Cette conférence se propose, à partir des acquis de celle qui s’est déroulée le 12 Mars 2024, de développer la notion d’espèce « clef de voûte » introduite il y a déjà quelques années et qui s’applique de façon très étroite aux herbivores et plus encore à leurs guildes quand elles existent encore.
En caricaturant quelque peu, un herbivore peut être assimilé à un outil agricole « multifonctions », broyeur à l’avant au niveau de son régime alimentaire, rouleau au niveau du piétinement et épandeur au niveau des restitutions au sol. Ces dernières peuvent être quotidiennes (bouses, urines, larmes…), saisonnières (mues, placentas…) ou encore finales (cadavres).
L’ensemble de ces trois fonctions principales interagissent avec la quasi-totalité des compartiments de l’écosystème ; sol, végétations, autres éléments faunistiques.
Par induction directe, l’herbivore permet l’existence de milliers d’espèces aux dépends de son corps (parasites, prédateurs…), aux dépends de ses restitutions (organismes nécrophages et coprophages…) mais aussi favorise de nombreuses espèces en déplaçant le curseur de la compétition interspécifique des végétaux, laquelle en absence d’herbivorie conduit les phytocénoses de façon quasi généralisée (sauf condition extrêmes du biotope) vers le boisement.

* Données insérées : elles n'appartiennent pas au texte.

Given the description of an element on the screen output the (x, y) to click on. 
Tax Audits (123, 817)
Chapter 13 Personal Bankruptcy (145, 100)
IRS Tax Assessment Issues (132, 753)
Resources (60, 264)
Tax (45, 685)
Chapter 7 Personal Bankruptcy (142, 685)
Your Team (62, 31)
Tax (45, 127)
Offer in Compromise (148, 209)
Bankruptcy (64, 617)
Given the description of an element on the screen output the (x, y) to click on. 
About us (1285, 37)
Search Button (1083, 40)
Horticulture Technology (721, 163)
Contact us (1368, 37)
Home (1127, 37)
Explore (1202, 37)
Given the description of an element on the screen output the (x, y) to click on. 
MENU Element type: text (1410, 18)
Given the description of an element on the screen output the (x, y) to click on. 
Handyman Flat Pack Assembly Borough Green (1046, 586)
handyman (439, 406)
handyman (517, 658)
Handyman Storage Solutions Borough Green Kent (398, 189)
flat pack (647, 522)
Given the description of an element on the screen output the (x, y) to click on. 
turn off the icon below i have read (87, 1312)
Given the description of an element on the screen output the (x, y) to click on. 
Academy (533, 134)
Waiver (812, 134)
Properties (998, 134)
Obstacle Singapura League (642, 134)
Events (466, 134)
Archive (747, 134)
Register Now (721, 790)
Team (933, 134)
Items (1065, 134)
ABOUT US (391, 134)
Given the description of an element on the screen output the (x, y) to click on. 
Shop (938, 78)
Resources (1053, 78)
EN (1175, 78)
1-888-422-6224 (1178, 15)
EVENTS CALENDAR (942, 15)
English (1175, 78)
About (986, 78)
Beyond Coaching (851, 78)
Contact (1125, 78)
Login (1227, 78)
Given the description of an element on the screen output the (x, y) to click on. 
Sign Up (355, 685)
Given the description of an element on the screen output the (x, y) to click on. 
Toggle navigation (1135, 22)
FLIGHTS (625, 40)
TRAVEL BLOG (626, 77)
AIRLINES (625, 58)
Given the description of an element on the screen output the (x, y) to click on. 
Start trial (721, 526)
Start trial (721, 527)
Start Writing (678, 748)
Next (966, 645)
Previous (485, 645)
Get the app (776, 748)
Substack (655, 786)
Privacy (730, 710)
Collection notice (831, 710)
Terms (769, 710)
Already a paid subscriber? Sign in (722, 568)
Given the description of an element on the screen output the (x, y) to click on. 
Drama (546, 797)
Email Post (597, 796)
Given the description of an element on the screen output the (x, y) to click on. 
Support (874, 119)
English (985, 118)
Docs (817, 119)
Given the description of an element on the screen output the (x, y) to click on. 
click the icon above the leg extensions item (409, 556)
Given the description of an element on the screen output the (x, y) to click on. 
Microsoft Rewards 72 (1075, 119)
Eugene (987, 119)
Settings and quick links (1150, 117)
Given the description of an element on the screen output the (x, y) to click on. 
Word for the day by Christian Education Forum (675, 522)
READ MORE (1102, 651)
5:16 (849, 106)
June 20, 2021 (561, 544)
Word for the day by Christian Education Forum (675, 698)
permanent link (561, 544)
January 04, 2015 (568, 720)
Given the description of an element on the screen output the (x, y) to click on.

Les cascades trophiques et autres effets « dominos » complexifient dans le temps et l’espace les écosystèmes ce que, à vrai dire, peu d’ écologues intègrent encore réellement. Pour ne donner qu’un exemple la présence d’herbivores booste de façon considérable la biomasse lombricienne, ce qui influe secondairement sur la porosité du sol, sa composition chimique, la gestion de la banque de graines et la dynamique de près de 200 espèces de vertébrés européens qui se nourrissent peu ou prou de lombrics.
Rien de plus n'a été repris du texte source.